Spec-wise it’s what you would expect for a hackable router platform in 2024. A MediaTek chipset can be found at its centre, but the hardware is not in this case the important bit. Here will be a platform that won’t have to rely on proprietary manufacturer BLOBs, and which will thus likely continue to have up-to-date kernel support long into the future. So many enticing SBCs fall in this regard, and many retain ossified kernel versions after their manufacturers tire of them as a result.

It appears that the future of this project will be subject to an OpenWRT community vote, and we sincerely hope that it will come to fruition. Meanwhile, we couldn’t resist a peek at the status of the router that started it all, by our reckoning the original WRT54G was last supported by the OS over a decade ago.

17 thoughts on “OpenWRT To Mark 20 Years With Reference Hardware

      1. I’d argue software will still tend to be first unless its already an OpenWRT supported model – it is going to be abandoned by the ISP/Maker and left limping along long obsolete long before the WiFi and Ethernet standards have moved on so much the hardware isn’t practical.

        Won’t support the latest generations of WiFi speed etc, but even into WiFi 11 and beyond the devices will probably be able to talk to the older router just fine – so the upgrading hardware only becomes important for a relatively small group of folks that actually need the latest standard’s speed/bandwidth, better frequency hopping or whatever.

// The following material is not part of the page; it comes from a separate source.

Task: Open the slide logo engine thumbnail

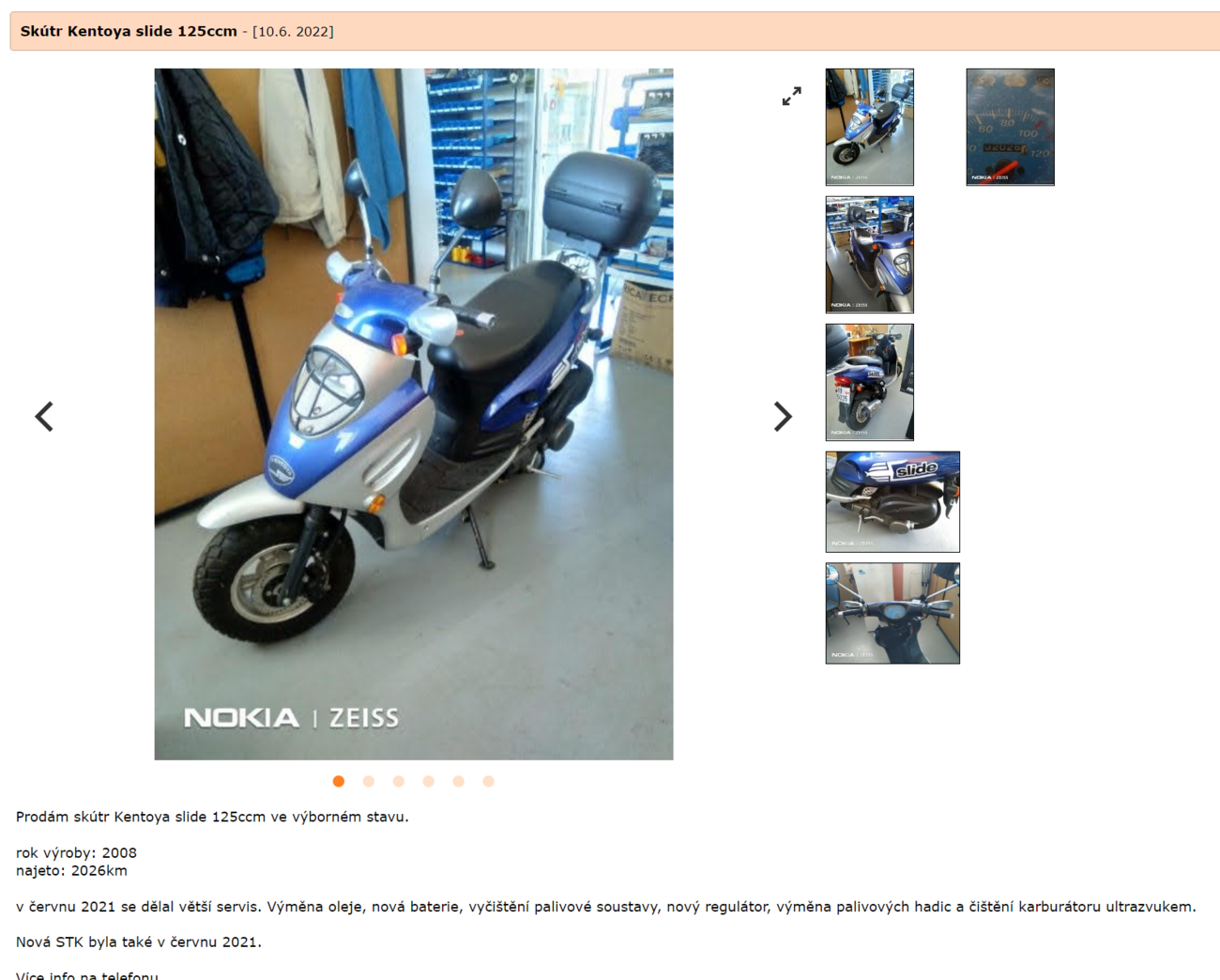Action: coord(892,501)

    1. The nice thing about having a hardware reference platform is that once you have one, it won’t be the last. They’ll be able to keep tracking hardware improvements. Just as we weren’t all stuck with Raspberry Pi 1.

      The challenges that the community needs to overcome here are pre-FCC-approved Wi-Fi modules that are being designed into new hardware so that there’s less cost and time bringing it to market. The firmware just totally stinks in those things, and it’s usually immutable in practice – though perhaps physically capable of a manufacturer update – once installed. And of course the other things like manufacturers who only want to support an HAL for their hardware that’s a proprietary BLOB.

      It’s pretty much guaranteed that a viable and fully supported reference platform for OpenWRT will become the reference platform for a generation of commercial devices. And it’s much better to lead hardware development than follow it.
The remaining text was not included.